Copy out every one of the following lines word for word, leaving nothing out and changing nothing.

##### Records for the exercise #####

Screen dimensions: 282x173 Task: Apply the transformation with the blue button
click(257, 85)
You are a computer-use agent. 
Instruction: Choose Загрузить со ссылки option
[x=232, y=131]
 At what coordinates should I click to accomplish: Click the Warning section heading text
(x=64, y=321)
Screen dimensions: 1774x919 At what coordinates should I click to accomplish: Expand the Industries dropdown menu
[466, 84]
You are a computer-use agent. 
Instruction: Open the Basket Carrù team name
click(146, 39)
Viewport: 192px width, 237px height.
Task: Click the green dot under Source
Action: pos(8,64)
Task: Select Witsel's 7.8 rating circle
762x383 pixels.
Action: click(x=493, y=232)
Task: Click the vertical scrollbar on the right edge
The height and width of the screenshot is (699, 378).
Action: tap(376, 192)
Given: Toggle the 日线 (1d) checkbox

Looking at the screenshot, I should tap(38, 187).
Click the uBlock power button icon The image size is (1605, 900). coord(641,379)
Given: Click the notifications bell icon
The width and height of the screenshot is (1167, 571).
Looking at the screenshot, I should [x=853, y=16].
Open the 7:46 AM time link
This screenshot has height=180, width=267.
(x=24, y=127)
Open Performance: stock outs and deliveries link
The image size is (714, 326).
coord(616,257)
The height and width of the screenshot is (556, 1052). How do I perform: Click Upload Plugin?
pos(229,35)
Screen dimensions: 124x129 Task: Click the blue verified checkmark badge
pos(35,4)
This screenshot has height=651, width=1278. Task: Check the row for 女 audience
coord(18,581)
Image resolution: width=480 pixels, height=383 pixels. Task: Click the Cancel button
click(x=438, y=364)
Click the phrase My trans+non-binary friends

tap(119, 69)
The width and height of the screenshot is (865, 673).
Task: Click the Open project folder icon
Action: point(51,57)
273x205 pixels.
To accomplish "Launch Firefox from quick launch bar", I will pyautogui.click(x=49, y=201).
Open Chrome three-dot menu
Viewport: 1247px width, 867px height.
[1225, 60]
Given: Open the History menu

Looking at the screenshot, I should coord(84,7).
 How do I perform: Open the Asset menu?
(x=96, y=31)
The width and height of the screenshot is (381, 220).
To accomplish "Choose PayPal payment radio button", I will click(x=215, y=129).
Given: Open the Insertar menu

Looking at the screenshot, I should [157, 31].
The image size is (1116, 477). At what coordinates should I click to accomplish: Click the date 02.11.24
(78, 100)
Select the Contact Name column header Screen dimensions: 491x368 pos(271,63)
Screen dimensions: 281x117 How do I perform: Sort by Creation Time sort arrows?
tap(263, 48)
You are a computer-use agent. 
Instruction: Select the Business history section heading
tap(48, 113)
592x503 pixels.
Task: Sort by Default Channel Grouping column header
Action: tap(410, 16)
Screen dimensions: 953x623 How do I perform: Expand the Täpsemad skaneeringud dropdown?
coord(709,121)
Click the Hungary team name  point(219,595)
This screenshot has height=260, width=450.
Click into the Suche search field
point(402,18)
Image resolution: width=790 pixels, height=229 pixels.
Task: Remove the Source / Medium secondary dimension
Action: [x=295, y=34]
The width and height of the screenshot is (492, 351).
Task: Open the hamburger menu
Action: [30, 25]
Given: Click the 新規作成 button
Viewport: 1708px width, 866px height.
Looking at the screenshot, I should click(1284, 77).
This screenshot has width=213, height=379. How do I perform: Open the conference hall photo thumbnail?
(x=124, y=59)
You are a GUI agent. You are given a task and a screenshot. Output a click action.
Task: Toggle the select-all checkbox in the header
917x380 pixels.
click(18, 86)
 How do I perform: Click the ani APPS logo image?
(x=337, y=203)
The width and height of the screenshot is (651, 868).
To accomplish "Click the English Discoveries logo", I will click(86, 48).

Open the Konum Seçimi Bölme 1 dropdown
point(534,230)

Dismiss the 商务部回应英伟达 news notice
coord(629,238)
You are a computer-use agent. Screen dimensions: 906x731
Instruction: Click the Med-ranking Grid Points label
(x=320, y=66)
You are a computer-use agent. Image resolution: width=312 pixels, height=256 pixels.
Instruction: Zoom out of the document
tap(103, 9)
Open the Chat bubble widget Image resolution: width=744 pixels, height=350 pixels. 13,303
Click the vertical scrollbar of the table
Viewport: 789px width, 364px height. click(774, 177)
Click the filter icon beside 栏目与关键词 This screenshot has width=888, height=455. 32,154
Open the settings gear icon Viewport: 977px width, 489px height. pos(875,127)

#####

Answer to this problem:
Screen dimensions: 282x173 Task: Apply the transformation with the blue button
click(257, 85)
You are a computer-use agent. 
Instruction: Choose Загрузить со ссылки option
[x=232, y=131]
 At what coordinates should I click to accomplish: Click the Warning section heading text
(x=64, y=321)
Screen dimensions: 1774x919 At what coordinates should I click to accomplish: Expand the Industries dropdown menu
[466, 84]
You are a computer-use agent. 
Instruction: Open the Basket Carrù team name
click(146, 39)
Viewport: 192px width, 237px height.
Task: Click the green dot under Source
Action: pos(8,64)
Task: Select Witsel's 7.8 rating circle
762x383 pixels.
Action: click(x=493, y=232)
Task: Click the vertical scrollbar on the right edge
The height and width of the screenshot is (699, 378).
Action: tap(376, 192)
Given: Toggle the 日线 (1d) checkbox

Looking at the screenshot, I should tap(38, 187).
Click the uBlock power button icon The image size is (1605, 900). coord(641,379)
Given: Click the notifications bell icon
The width and height of the screenshot is (1167, 571).
Looking at the screenshot, I should [x=853, y=16].
Open the 7:46 AM time link
This screenshot has height=180, width=267.
(x=24, y=127)
Open Performance: stock outs and deliveries link
The image size is (714, 326).
coord(616,257)
The height and width of the screenshot is (556, 1052). How do I perform: Click Upload Plugin?
pos(229,35)
Screen dimensions: 124x129 Task: Click the blue verified checkmark badge
pos(35,4)
This screenshot has height=651, width=1278. Task: Check the row for 女 audience
coord(18,581)
Image resolution: width=480 pixels, height=383 pixels. Task: Click the Cancel button
click(x=438, y=364)
Click the phrase My trans+non-binary friends

tap(119, 69)
The width and height of the screenshot is (865, 673).
Task: Click the Open project folder icon
Action: point(51,57)
273x205 pixels.
To accomplish "Launch Firefox from quick launch bar", I will pyautogui.click(x=49, y=201).
Open Chrome three-dot menu
Viewport: 1247px width, 867px height.
[1225, 60]
Given: Open the History menu

Looking at the screenshot, I should coord(84,7).
 How do I perform: Open the Asset menu?
(x=96, y=31)
The width and height of the screenshot is (381, 220).
To accomplish "Choose PayPal payment radio button", I will click(x=215, y=129).
Given: Open the Insertar menu

Looking at the screenshot, I should [157, 31].
The image size is (1116, 477). At what coordinates should I click to accomplish: Click the date 02.11.24
(78, 100)
Select the Contact Name column header Screen dimensions: 491x368 pos(271,63)
Screen dimensions: 281x117 How do I perform: Sort by Creation Time sort arrows?
tap(263, 48)
You are a computer-use agent. 
Instruction: Select the Business history section heading
tap(48, 113)
592x503 pixels.
Task: Sort by Default Channel Grouping column header
Action: tap(410, 16)
Screen dimensions: 953x623 How do I perform: Expand the Täpsemad skaneeringud dropdown?
coord(709,121)
Click the Hungary team name  point(219,595)
This screenshot has height=260, width=450.
Click into the Suche search field
point(402,18)
Image resolution: width=790 pixels, height=229 pixels.
Task: Remove the Source / Medium secondary dimension
Action: [x=295, y=34]
The width and height of the screenshot is (492, 351).
Task: Open the hamburger menu
Action: [30, 25]
Given: Click the 新規作成 button
Viewport: 1708px width, 866px height.
Looking at the screenshot, I should click(1284, 77).
This screenshot has width=213, height=379. How do I perform: Open the conference hall photo thumbnail?
(x=124, y=59)
You are a GUI agent. You are given a task and a screenshot. Output a click action.
Task: Toggle the select-all checkbox in the header
917x380 pixels.
click(18, 86)
 How do I perform: Click the ani APPS logo image?
(x=337, y=203)
The width and height of the screenshot is (651, 868).
To accomplish "Click the English Discoveries logo", I will click(86, 48).

Open the Konum Seçimi Bölme 1 dropdown
point(534,230)

Dismiss the 商务部回应英伟达 news notice
coord(629,238)
You are a computer-use agent. Screen dimensions: 906x731
Instruction: Click the Med-ranking Grid Points label
(x=320, y=66)
You are a computer-use agent. Image resolution: width=312 pixels, height=256 pixels.
Instruction: Zoom out of the document
tap(103, 9)
Open the Chat bubble widget Image resolution: width=744 pixels, height=350 pixels. 13,303
Click the vertical scrollbar of the table
Viewport: 789px width, 364px height. click(774, 177)
Click the filter icon beside 栏目与关键词 This screenshot has width=888, height=455. 32,154
Open the settings gear icon Viewport: 977px width, 489px height. pos(875,127)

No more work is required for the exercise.